険しい山を越え、余野に到着したバス。後ろには残雪が見える。

余野15:11発〜忍頂寺15:35着 阪急バス

 余野は豊能町の中心部にあり、周囲には役所や小中学校、病院、スーパー、コンビニが揃う。 先程、希望が丘をとんでもない場所だと書いたが、余野まではクルマですぐの距離なので、実はそこまで不便ではないのかもしれない。
 余野のバスロータリーでは、一台のバスが発車を待っていた。日生中央まで乗ったのと同じ古いタイプのバスだ。 このバスは、これまで通ってきた希望ヶ丘の北側をぐるっと回り、忍頂寺に向かう。 乗客は誰もおらず、貸し切り状態で発車する。ロータリーを出て少し走ると、町役場やスーパーの前に別のバス停がある。 ここも余野のバス停で、3人ほどのお婆さんが乗ってきた。余野バス停は2か所に分かれており、基本的にはロータリーを発着するが、 役場前を通る便はこちらにも停車する。ただし、池田から牧へ向かう便はロータリーは通らない。
 余野を出たバスは、山間部をのんびりと走る。道は基本的に2車線が確保されているが、 勾配やカーブが多く、しかもこれまであまり見なかった雪が道に積もっている。 バスはチェーンを巻いているので安心だな、と思っていると、トラックが派手にスリップして脱輪し、道をふさいでいた。 バスはその脇を恐る恐る進んでいく。しばらく進むとお婆さんたちが降りてしまい、バスは再び貸し切り状態になった。 途中のバス停で男性が一人乗ってきたが、それ以外は乗客のないまま終点の忍頂寺に到着した。

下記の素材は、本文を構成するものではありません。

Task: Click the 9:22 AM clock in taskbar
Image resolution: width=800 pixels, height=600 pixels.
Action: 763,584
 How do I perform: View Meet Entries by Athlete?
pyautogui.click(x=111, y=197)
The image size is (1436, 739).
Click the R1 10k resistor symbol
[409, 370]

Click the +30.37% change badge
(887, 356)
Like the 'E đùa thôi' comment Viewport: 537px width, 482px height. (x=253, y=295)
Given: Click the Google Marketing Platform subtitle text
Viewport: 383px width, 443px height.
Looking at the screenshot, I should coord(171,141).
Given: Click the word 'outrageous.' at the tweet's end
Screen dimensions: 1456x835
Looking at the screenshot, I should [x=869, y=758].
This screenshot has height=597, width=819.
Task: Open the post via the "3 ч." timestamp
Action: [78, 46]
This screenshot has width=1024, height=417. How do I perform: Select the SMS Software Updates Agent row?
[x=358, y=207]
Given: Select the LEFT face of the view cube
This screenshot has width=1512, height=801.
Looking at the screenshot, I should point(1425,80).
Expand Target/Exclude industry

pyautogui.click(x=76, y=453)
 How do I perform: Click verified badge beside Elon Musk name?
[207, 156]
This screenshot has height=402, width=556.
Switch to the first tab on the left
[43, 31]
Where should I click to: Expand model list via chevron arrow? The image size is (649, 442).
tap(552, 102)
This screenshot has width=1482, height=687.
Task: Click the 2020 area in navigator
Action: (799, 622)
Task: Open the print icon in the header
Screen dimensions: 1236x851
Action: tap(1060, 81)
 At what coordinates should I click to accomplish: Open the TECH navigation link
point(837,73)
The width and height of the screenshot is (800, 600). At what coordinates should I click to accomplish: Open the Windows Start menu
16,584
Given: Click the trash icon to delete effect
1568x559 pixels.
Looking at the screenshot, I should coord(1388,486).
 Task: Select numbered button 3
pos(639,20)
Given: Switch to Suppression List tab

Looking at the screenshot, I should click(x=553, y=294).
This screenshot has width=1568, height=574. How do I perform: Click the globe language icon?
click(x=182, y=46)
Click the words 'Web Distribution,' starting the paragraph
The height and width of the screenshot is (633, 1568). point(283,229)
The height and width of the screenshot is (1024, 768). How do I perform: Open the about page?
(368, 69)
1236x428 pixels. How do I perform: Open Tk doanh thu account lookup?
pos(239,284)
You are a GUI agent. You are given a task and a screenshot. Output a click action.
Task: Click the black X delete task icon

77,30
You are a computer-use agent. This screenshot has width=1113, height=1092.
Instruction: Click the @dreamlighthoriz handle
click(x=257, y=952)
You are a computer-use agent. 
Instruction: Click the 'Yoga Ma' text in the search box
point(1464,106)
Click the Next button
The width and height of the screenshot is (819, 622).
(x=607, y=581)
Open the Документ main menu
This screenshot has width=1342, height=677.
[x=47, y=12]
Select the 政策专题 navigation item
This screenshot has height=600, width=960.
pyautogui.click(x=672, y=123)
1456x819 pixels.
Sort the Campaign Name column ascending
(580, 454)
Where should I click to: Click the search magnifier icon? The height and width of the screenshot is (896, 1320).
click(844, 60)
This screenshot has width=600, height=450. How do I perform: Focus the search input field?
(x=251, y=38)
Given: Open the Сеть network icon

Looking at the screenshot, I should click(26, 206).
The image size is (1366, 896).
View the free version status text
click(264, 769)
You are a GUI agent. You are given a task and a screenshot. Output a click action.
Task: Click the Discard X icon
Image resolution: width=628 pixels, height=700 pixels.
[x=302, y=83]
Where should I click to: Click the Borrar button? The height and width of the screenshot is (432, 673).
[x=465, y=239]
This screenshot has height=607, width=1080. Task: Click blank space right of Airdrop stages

忍頂寺行のバスは年季が入っている。字幕式の表示機が残るバスはすっかり少なくなった。

忍頂寺15:54発〜車作16:04着 阪急バス

車作16:17発〜阪急茨木16:50着 阪急バス

 忍頂寺は余野と同じく、広いバスロータリーと小さな待合室を備えている。 バスロータリーには阪急茨木行きのバスが待っていて、接続を取った後発車していった。 今回はこのバスには乗らず、東の車作(くるまつくり)という集落に向かうバスに乗る。このバスはこれまで乗ってきたバスの中でもかなり本数が少なく、 一日4往復しかない。ちなみに、この系統は例のバスロータリーには入らず、少し離れたバス停から発車する。 行ってみると、バスが通るとは思えない狭い路地にバス停がぽつんと立っていた。
 バス停の周囲にはガソリンスタンド一軒といくばくかの民家があるのみで、 商店や飲食店の類はない。20分余り待ち時間があるが時間をつぶす場所もなく、冷たい風が吹く中仕方なく外で待たざるを得なかった。 ようやくやってきたバスはまたも無人で、先程のバスに途中から乗ってきた男性と共に乗り込む。
 今度のバスは、比較的険しい山の中を進む。途中には乗用車でもすれ違うのがやっと、という箇所も見られた。 途中、忍頂寺小学校前というバス停があり、小学生が3人乗ってきた。このバス、どうやら小学生の通学バスという需要があるようだ。 途中の道は相変わらず長閑だが、とある集落には「廃棄物処分場反対」というような看板がいくつも建っていた。 今日通ってきたところは都心から非常に近い山間部ゆえ、途中の道には処分場が確かに多くみられた。
 そうしているうち、やがてバスは終点の車作に到着。ここで車内放送があり、このバスがそのまま阪急茨木まで直通するとのこと。 また寒い屋外で待たずに済み、ほっとした。それにしても、車作バス停は標柱、屋根、ロータリーとすべてが新しく、 これまでのバス停とは明らかに異質である。てっきり、忍頂寺のようなところを想像していたのだが。
 車作を出たバスは、これまでの山道とはうって変わって非常に整備された府道を進む。道路はまっすぐで、 今すぐにでも4車線に拡張できそうなスペースがかなりの区間で確保されている。 途中の生保というバス停などは、真新しいニュータウンのような所にあった。
 実は後で調べたところ、車作から生保にかけての区間は、安威川ダムの建設に伴い水没する集落を避けて道路を引き直した区間である。 生保バス停付近の宅地も、水没する家々の移転地であるらしい。道路が妙に立派なのは、新名神のインターがこのあたりにできる (といってもICそのものは泉原の方に近く、アクセス道路の出口が生保付近にできる)ため、 アクセス道路として整備されているようだ。いずれにしても、田舎びた山道を期待していた私としてはやや残念だった。
 バスは真新しい府道を快走し、だんだんと山から平野部に降りていく。周囲には大きなマンションも見られるようになる。 名神高速の下をくぐる頃には普通の住宅街となり、国道171号とJRを越えると、あとは茨木市の中心部をぐるぐると走り、終点の阪急茨木に着く。 悪路を走るバスに長いこと揺られていたので、さすがに疲れた。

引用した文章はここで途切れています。